O holandês Frans van Houten, presidente mundial da Philips, está à frente de uma das maiores mudanças do mercado de tecnologia. Durante mais de 60 anos a Philips foi um dos maiores fabricantes mundiais de equipamentos eletrónicos, como televisores e aparelhos de som. Até que, em 2011, Van Houten tornou-se presidente da empresa e decidiu terceirizar a fabricação desses produtos para parceiros asiáticos. A Philips passou a concentrar-se em pesquisar e produzir equipamentos médicos de ponta, lâmpadas mais eficientes e aparelhos eletroportáteis. Consumidores, acionistas e funcionários assustaram -se. Metade dos 200 principais executivos foi trocada nos últimos dois anos. Como é que uma empresa que fatura o equivalente a 70 mil milhões de reais (22 milhões de euros) abandonava assim o seu mercado mais tradicional? Passados dois anos, os resultados estão a seu favor. As ações subiram 50% desde 2011 e as vendas cresceram 10%. Van Houten falou à EXAME da estratégia de mudança da Philips, que irá prolongar-se por mais cinco anos.
Porque razão abandonou a produção de televisores e aparelhos de som?
Quando me tornei presidente, já tinha a convicção de que os produtos eletrónicos tradicionais não eram atrativos para o futuro da Philips. Fabricar esses produtos tornou-se um negócio de baixa margem, em que a diferenciação já não é possível. Além disso, o consumidor está a migrar para a Internet, e os aparelhos tornam-se menos importantes. Decidimos transferir esses negócios para parceiros. Queremos concentrar-nos apenas em áreas nas quais a inovação realmente importa, como os equipamentos médicos, a iluminação eficiente e os aparelhos eletroportáteis, como escovas de dentes elétricas.
Como foi recebida essa decisão?
Claro que é um choque quando se toma uma decisão como esta. Estávamos no ramo há mais de 60 anos. Eu digo sempre que devemos ter orgulho na história da empresa, mas não ser sentimentais. É preciso usar a nossa capacidade de inovação e habilidade em engenharia para responder aos desafios que o mundo enfrenta, como a necessidade de economizar energia e tornar os serviços de saúde acessíveis.
Que tipo de resistência sofreu?

━━━

◆ ENUNCIADO:
Reescreva o trecho da entrevista sobre a Philips que começa nas palavras "Como foi recebida" e termina depois de "de saúde acessíveis.", pondo "nostálgicos" no lugar de "sentimentais".

◆ DADOS BRUTOS:

━━━

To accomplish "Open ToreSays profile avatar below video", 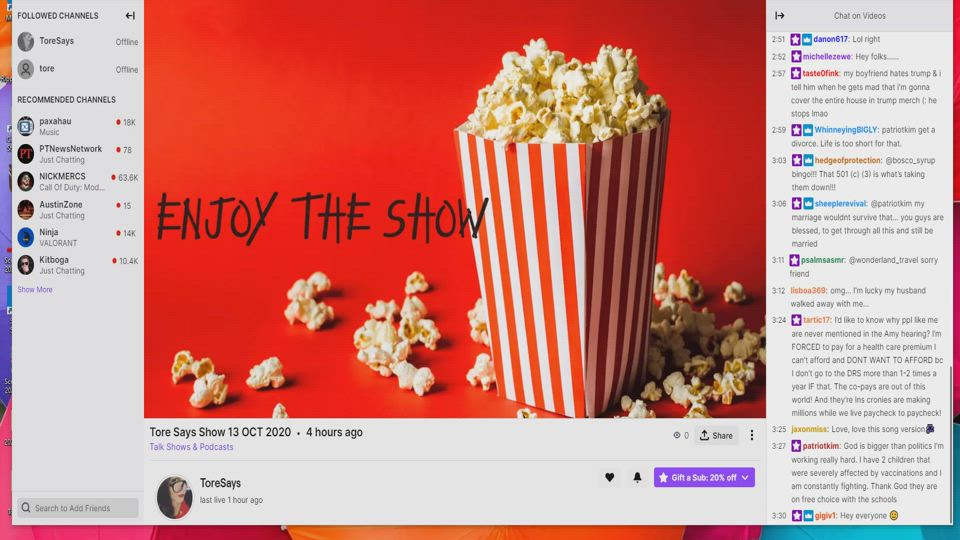I will pyautogui.click(x=174, y=496).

━━━

◆ RESOLUÇÃO:
Como foi recebida essa decisão?
Claro que é um choque quando se toma uma decisão como esta. Estávamos no ramo há mais de 60 anos. Eu digo sempre que devemos ter orgulho na história da empresa, mas não ser nostálgicos. É preciso usar a nossa capacidade de inovação e habilidade em engenharia para responder aos desafios que o mundo enfrenta, como a necessidade de economizar energia e tornar os serviços de saúde acessíveis.